PROBLÈMES |
1. Selon l'extrait sur Simetierre, en quelle année le livre a-t-il d'abord été publié ?
2. Reprenez l'extrait sur Simetierre juste après sa dernière phrase et poursuivez-le.
━━━━━ EXTRAIT DU TEXTE
C’est le 10 avril que le putrescent Simetierre viendra asperger nos salles obscures de sang tiède. L’occasion était trop belle de revenir sur le génial livre de Stephen King.
Publié initialement en 1985, Simetierre est progressivement devenu un emblème du maître de l’horreur, considéré comme un de ses plus grands textes. Peu importe que son auteur, qui ne voulait pas le publier et n’en aura fait usage que pour régler un conflit l’opposant à un éditeur qu’il voulait quitter. Pour le lecteur, le choc est total.
Voyons ensemble pourquoi l’oeuvre est-elle si radicale et représentative du style de King, mais aussi comment aucun des films n’a osé tout adapter de ce conte amoral et impitoyable.
ATTENTION SPOILERS DE LA MORT !
UN RÉCIT RADICAL
Stephen King n’est pas connu pour épargner ses lecteurs, mais Simetierre constitue un point culminant dans sa construction de l’horreur, tant le romancier s’efforce de saper toute zone de confort pour le lecteur. Signe du cauchemar nihiliste qui s’apprête à nous fondre dessus : le texte partage avec Cujo une figure particulière, celle d’un sombre prophète.
Le motif d’un personnage ou d’une entité mettant en garde les personnages contre un lieu ou une créature est un stéréotype parmi les plus classiques du genre fantastique, mais demeure relativement peu usitée par l’auteur, et cet effet sert ici non pas à identifier une menace, mais à annoncer une issue mortelle.
━━━━━━━━━━
━━━━━ DONNÉES FOURNIES
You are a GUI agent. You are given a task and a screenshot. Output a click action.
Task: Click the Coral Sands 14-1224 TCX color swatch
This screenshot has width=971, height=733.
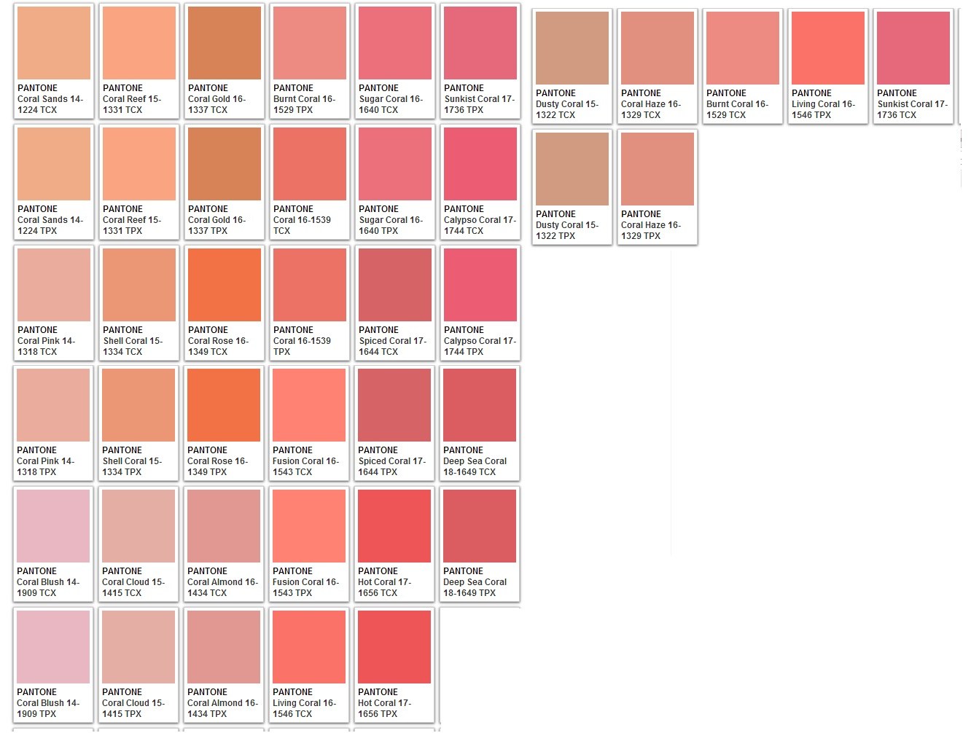tap(54, 43)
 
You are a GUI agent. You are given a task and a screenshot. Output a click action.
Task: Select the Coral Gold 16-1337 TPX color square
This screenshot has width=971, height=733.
tap(225, 164)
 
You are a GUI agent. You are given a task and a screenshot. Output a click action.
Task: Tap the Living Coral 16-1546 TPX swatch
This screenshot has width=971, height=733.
tap(828, 48)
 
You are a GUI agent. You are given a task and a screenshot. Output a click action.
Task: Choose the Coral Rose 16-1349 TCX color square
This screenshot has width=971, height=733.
tap(225, 285)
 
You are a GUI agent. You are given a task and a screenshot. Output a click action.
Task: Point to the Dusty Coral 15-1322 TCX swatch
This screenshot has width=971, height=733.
tap(572, 48)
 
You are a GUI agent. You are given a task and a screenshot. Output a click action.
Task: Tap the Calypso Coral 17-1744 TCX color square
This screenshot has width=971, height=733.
tap(480, 164)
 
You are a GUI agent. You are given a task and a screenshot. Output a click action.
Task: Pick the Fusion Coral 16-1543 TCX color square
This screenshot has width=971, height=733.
━━━━━━━━━━
RÉPONSES PAR EXERCICE |
1. En 1985.

2.
Dans Cujo, le jeune Tad, promis à un des destins les plus funestes de toute l’œuvre de King, échange avec un « monstre du placard », qui confère rapidement au texte un tour aussi sombre que désespéré. C’est un procédé qui rappelle, en plus sobre, celui à l’œuvre dans Simetierre, lorsque le personnage principal assiste dès son premier jour de travail à la mort violente d’un jeune homme, Victor Pascow, le crâne défoncé à la suite d’un accident de voiture.
Sorte de Pythie infernal, le garçon apparaîtra régulièrement à Louis, le héros, plus pour lui signifier l’inéluctabilité de son sort que tenter de le protéger. Le sentiment produit par chacune de ses interventions dans le récit est extrêmement troublant, son aura participant à faire du Simetierre une force insurmontable et omnisciente.
Mais Stephen King ne se contente par de truffer son texte d’inquiétants présages, il s’efforce aussi de saper toutes les zones de confort typiques de ses travaux. Pour noir et terrifiant que se révèlent les travaux de l’écrivain, on y retrouve presque systématiquement certaines zones de confort, comparables à ces espaces sécures au sein d’un survival horror, autorisant le joueur à souffler. Les relations de mentorat, les rapports intergénérationnels et les rapports de transmission sont traditionnellement des éléments très positifs dans la littérature de King.
Jusque dans Shining, où la famille n’apparaît jamais comme un refuge, on peut trouver le personnage de Dick Hallorann. Connaissant les dangers de l’hôtel Overlook et du Shining, il permet au lecteur, frissonnant devant le tourbillon cauchemardesque qui se déploie, de penser à un personnage capable de comprendre, voire de maîtriser les troubles à venir.
Un décor plutôt fidèle aux descriptions du maître
Ce rôle devrait logiquement être tenu par Jud. Ce vieil homme, voisin de Louis Creed va faire dans un premier temps office de père de substitution. C’est d’ailleurs à cette relation positive que sont consacrées les premières lignes de Simetierre. Mais ce lien ne sert finalement qu’à introduire une nouvelle forme de peur, Jud étant manipulé par le Wendigo, et amenant la désolation au cœur du foyer Creed.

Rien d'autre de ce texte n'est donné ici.